Migdal effect and photon Bremsstrahlung: improving the sensitivity to light dark matter of liquid argon experiments

TL;DR

This paper explores how Migdal electrons and Bremsstrahlung photons can enhance liquid argon detectors' sensitivity to light dark matter particles down to 0.1 GeV/c^2, using Bayesian analysis and simulations inspired by DarkSide-50.

Contribution

It introduces a Bayesian method to incorporate Migdal and Bremsstrahlung effects, extending dark matter search sensitivity to lower masses in liquid argon detectors.

Findings

Migdal and Bremsstrahlung effects can significantly improve sensitivity.

Sensitivity can reach down to 0.1 GeV/c^2 dark matter mass.

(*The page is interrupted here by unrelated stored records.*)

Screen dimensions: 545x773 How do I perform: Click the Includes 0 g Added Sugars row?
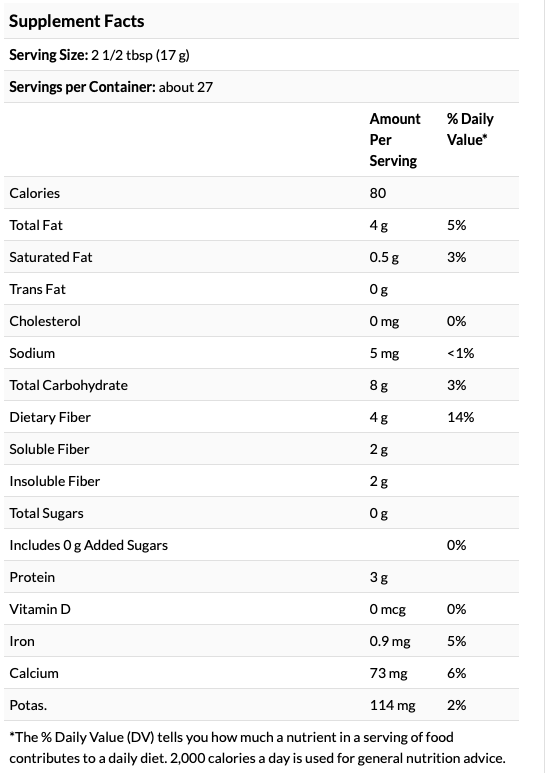(x=261, y=545)
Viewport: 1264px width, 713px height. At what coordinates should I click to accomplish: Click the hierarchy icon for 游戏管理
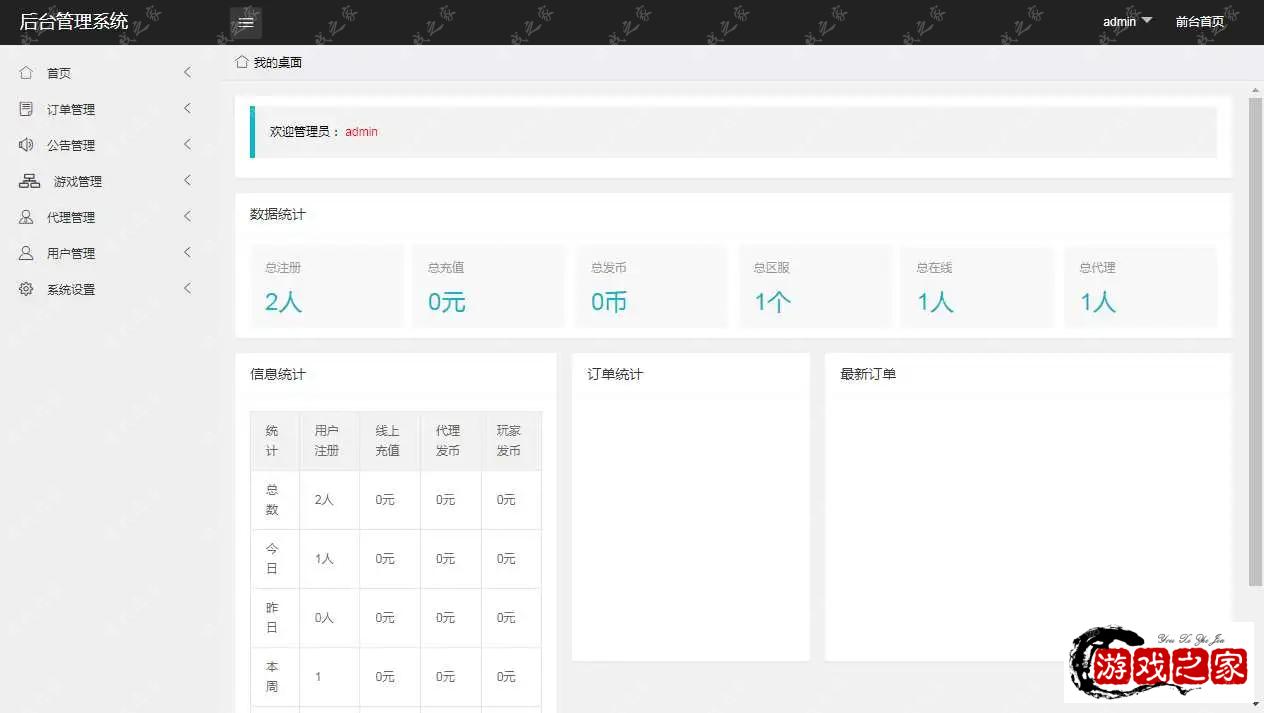[x=30, y=181]
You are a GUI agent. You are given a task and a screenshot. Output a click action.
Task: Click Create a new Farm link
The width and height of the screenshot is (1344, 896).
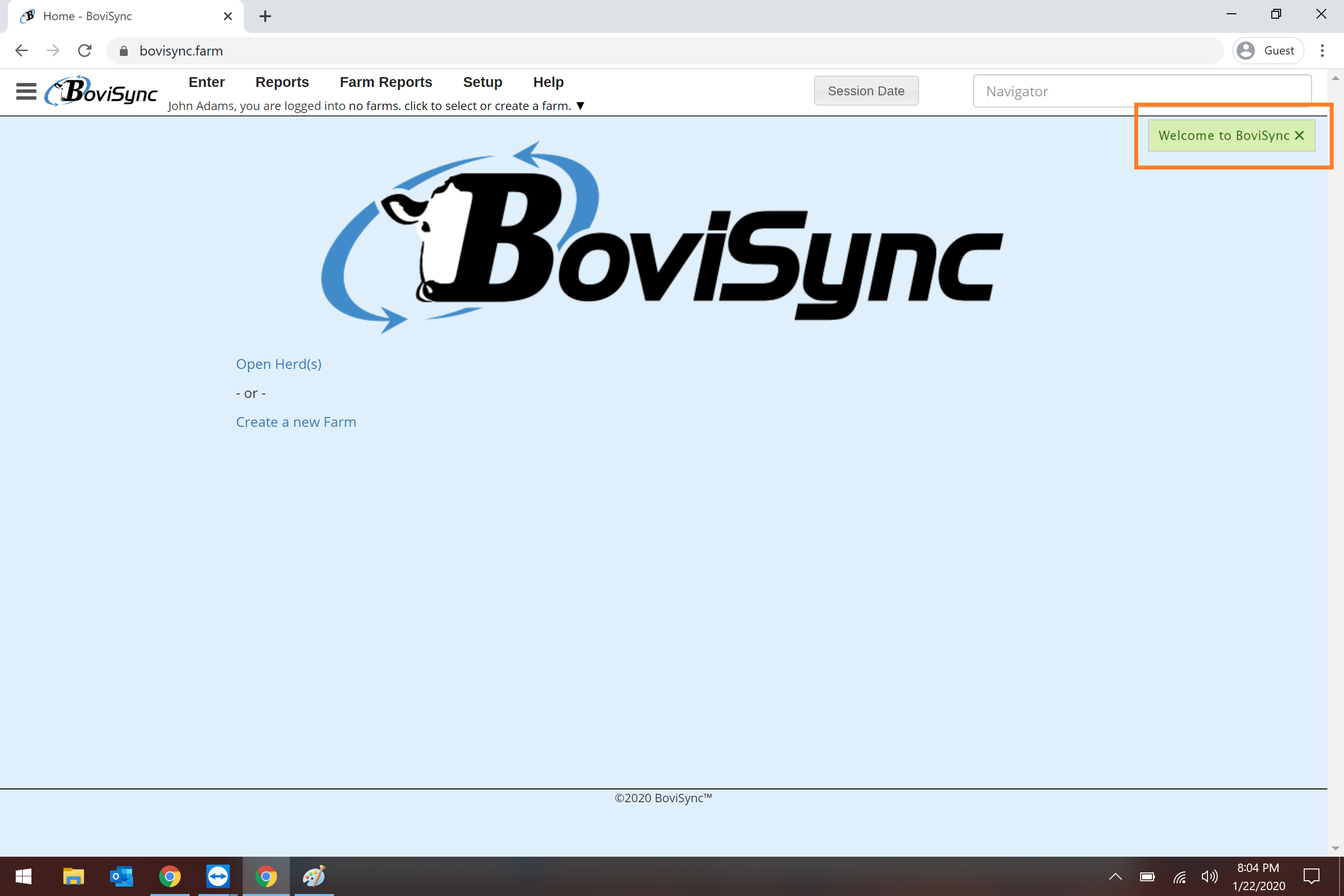point(296,422)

Earth shielding impacts detection of strongly interacting dark matter.

Abstract

The search for dark matter weakly interacting massive particles with noble liquids has probed masses down and below a GeV/c^2. The ultimate limit is represented by the experimental threshold on the energy transfer to the nuclear recoil. Currently, the experimental sensitivity has reached a threshold equivalent to a few ionization electrons. In these conditions, the contribution of a Bremsstrahlung photon or a so-called Migdal electron due to the sudden acceleration of a nucleus after a collision might be sizable. In the present work, we use a Bayesian approach to study how these effects can be exploited in experiments based on liquid argon detectors. In particular, taking inspiration from the DarkSide-50 public spectra, we develop a simulated experiment to show how the Migdal electron and the Bremsstrahlung photon allow to push the experimental sensitivity down to masses of 0.1 GeV/c^2, extending the search region for dark matter particles of previous results. For these masses we estimate the effect of the Earth shielding that, for strongly interacting dark matter, makes any detector blind. Finally, we show how the sensitivity scales for higher exposure.